Task objective:
Count the lines in the data below that contain the string "dimensions". Case counts, so give only the number of lines where it matches exactly.

::: Dataset records

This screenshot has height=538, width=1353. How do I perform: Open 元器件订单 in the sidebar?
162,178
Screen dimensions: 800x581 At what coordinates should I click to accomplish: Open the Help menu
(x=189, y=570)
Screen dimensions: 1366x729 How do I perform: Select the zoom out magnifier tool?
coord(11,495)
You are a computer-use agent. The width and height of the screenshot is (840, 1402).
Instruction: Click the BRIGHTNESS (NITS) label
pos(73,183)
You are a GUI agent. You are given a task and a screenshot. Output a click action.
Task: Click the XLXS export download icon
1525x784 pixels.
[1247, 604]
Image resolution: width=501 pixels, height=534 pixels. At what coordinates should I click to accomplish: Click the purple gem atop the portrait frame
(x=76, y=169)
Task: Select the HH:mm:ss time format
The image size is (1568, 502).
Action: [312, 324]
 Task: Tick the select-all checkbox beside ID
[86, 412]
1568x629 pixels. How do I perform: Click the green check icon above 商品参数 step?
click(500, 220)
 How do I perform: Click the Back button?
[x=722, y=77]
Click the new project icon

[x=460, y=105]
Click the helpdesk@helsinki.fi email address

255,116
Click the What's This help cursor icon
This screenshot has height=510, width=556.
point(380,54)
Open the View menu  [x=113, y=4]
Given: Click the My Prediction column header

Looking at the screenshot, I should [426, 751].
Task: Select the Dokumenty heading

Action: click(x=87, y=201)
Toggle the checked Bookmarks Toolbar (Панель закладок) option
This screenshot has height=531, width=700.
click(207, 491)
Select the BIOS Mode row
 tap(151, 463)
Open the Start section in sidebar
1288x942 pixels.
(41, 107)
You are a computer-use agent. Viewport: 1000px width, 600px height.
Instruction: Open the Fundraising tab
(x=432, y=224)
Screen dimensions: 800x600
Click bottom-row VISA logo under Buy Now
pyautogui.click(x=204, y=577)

::::::

Exercise solution:
3